DENSITY OF CORTICOSPINAL (CS) FIBERS CAUDAL TO A CERVICAL HEMISECTION IN MONKEYS CORREALTES WITH BEHAVIORAL RECOVERY AND BOTH ARE ENHANCED BY ANTI-NOGO-A TREATMENT.

P. Freund (1), T. Wannier (1,2), E. Schmidlin (1) , J. Bloch (3), A. Mir (4), M.E. Schwab (2), E.M. Rouiller (1).

In rats, neutralization of the neurite growth inhibitor Nogo was shown to improve motor recovery from spinal cord lesion. The goal of the present study was to transpose the anti-Nogo strategy to subhuman primates. Macaque monkeys were trained to perform a dexterity task.

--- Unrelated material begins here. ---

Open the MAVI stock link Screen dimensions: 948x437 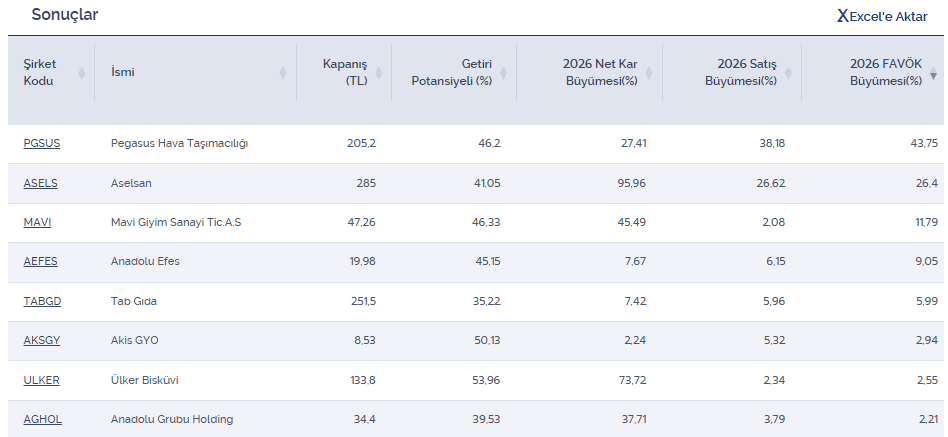38,222
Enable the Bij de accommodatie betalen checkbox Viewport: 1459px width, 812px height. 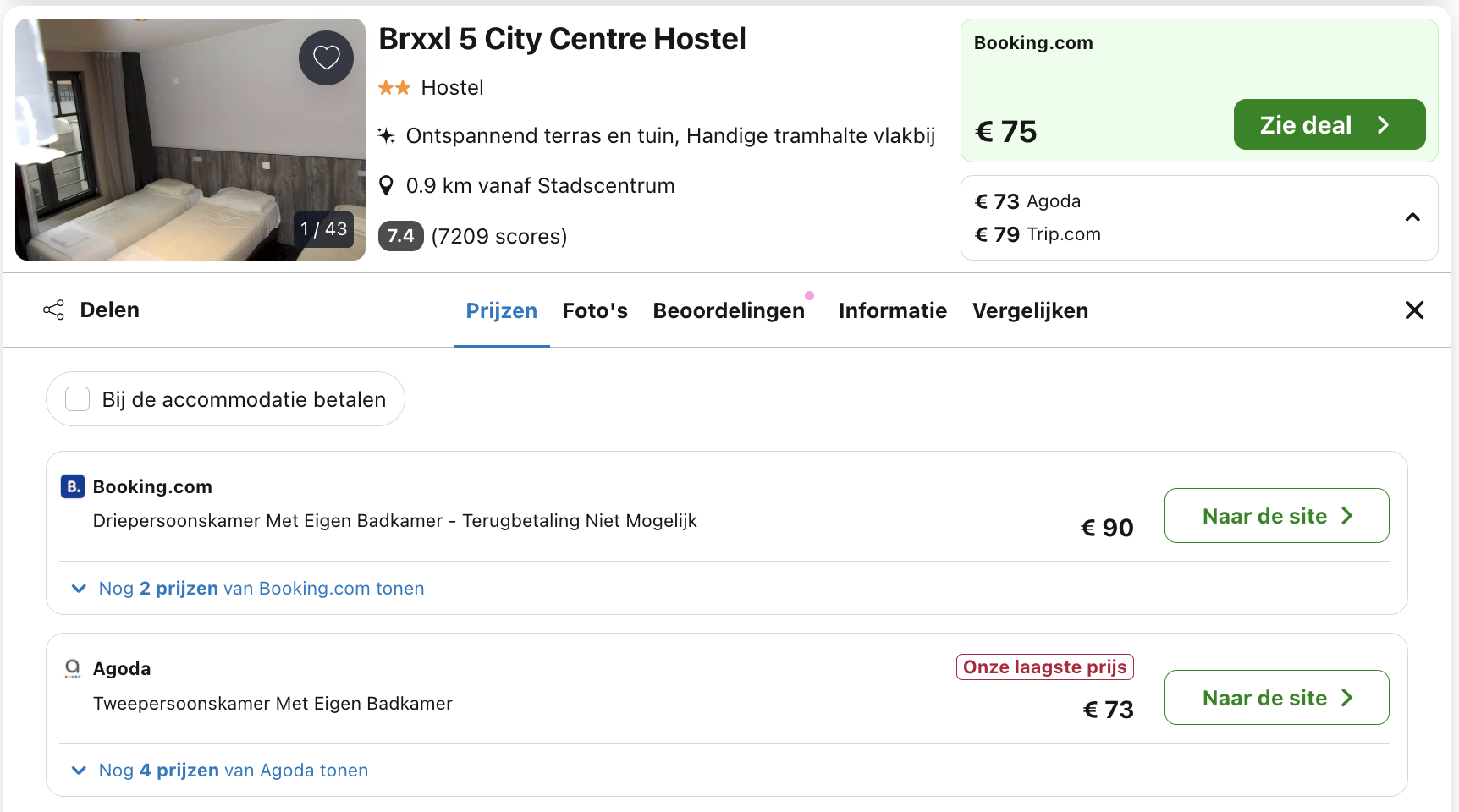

Then, the monkeys were subjected to a cervical hemisection at C7/C8 level. A subgroup of monkeys was treated over a period of 4 weeks with Nogo antibodies whereas a control antibody was infused in the control group via an osmotic pump. In all monkeys, the hand homolateral to the lesion was impaired and then, over a period of a few weeks, a progressive recovery of dexterity took place, reaching variable levels of performance. Due to the considerable variability of the lesion size and experimental conditions, the data were analyzed by comparing four matched pairs of monkeys, each pair comprising one treated and one control monkey. In three pairs of monkeys subjected to a comparable cervical cord lesion, or even larger in the treated monkey, the recovery of manual dexterity was faster and/or more complete in the anti-Nogo treated animal, as compared to the control animal. In the fourth pair of monkeys, in which the lesion was slightly larger in the control monkey, the recovery of manual dexterity was considerably stronger in the treated monkey. A detailed anatomical investigation was conducted in seven of the above mentioned macaque monkeys. The anterograde tracer BDA was injected in the motor cortex. The lesion completely interrupted the dorsolateral funiculus in five monkeys (three treated and two control), whereas a small contingent was preserved in two control monkeys. CS axonal arbors were detected below the lesion in all, more densely however, in the three treated animals and the partly lesioned control monkeys. All treated monkeys exhibited a full functional recovery for the dexterity task, whereas the control monkey with the complete lesion poorly recovered. In the treated monkeys the recovery was faster than in the controls. These data suggest that the density of CS axonal arbors caudal to the lesion correlates with the level of functional recovery, indicating that reconstruction of the CS tract contributes to the recovery of manual dexterity. Moreover, this mechanism of recovery is enhanced by anti-Nogo treatment.